When someone decides to sober up, they often eliminate people from their lives who stuck with them through their drunk years. It’s a cruel, necessary housecleaning and one Stephen King embarked on between 1988 and 1989, the year he finally stopped drinking (snorting coke, swilling mouthwash, popping pills). First, King fired his longtime agent, Kirby McCauley, the man who put together the ground-breaking deals that made him rich. Next, he abandoned his longtime editor, Alan Williams, whom he’d followed to Putnam (for The Tommyknockers) and returned to his regular publisher, Viking. Then he stepped back and let his vanity project, hard rock radio station WZON, go from his preferred rock n’roll format to a more conventional, noncommercial public radio station format. Then he stopped publication of his popular Castle Rock fan newsletter.
But there was one person he couldn’t get rid of without a fight, his pseudonym, Richard Bachman. The more King tried to lay this ghost to rest, the more Bachman struggled, and the result is one of his most mystical and violent books. It’s deeply uneven, but The Dark Half is like a rough draft for his nonfiction memoir, On Writing. Only more people get beaten to death with prosthetic arms.
The Dark Half is the last book King wrote before he got clean. He started it in November of 1987, the month The Tommyknockers hit stores, and finished it in March 1989, the year he started going to Alcoholics Anonymous. In October 1989 it landed on shelves in a huge first printing of 1.5 million copies, all the better to slake pent-up demand. After years of writing fantasy (The Eyes of the Dragon, various Dark Tower books), a thriller (Misery), and a science fiction book (The Tommyknockers), and after the Drought of 1988 (the first year since 1976 without a Stephen King book) his voracious readership wanted horror, horror, horror! The Dark Half sold 1.56 million copies, enough in one year (from October ’89 to December ’90) to earn it the place as the second-best-selling book of the 1980s. In hardcover and paperback combined it spent 60 weeks on the New York Times bestseller lists.
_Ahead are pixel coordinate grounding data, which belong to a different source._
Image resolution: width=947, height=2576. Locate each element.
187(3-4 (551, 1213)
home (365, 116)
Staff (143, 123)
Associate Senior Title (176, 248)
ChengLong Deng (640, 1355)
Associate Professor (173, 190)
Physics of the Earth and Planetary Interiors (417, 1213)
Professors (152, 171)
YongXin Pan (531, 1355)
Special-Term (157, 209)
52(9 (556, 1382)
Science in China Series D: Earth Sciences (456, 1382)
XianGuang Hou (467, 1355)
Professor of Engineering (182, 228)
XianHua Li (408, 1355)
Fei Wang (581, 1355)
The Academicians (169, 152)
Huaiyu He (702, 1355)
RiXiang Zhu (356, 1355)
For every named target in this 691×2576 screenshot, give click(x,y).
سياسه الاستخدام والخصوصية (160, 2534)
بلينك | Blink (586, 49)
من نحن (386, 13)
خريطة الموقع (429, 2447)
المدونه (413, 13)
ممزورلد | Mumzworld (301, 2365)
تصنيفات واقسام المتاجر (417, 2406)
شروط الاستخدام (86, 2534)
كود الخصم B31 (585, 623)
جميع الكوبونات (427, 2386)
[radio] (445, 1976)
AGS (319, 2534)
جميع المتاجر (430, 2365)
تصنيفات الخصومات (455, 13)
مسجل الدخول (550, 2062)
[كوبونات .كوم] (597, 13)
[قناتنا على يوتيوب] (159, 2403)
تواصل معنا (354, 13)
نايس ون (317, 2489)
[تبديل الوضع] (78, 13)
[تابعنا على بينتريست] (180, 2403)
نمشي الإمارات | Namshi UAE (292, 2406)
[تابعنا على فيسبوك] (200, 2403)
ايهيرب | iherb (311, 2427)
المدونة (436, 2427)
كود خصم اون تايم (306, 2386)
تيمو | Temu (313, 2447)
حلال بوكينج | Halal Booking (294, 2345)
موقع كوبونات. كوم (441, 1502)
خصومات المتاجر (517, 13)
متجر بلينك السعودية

Never shy about literalizing a metaphor, The Dark Half takes this idea, reverses it (Bachman’s books were never as popular as King’s) and gives it flesh. The main character, Thad Beaumont, is like Misery‘s Paul Sheldon, or The Tommyknockers‘s Bobbi Anderson, a writer with literary aspirations who has found enormous success writing popular fiction — romance novels for Sheldon, westerns for Anderson, and ultra-violent crime thrillers starring the Parker-esque criminal, Alexis Machine, and written under the name George Stark, for Beaumont. The Dark Half begins with King wringing more use out of his old Bachman identity, using it as a real-life springboard for the opening of this book.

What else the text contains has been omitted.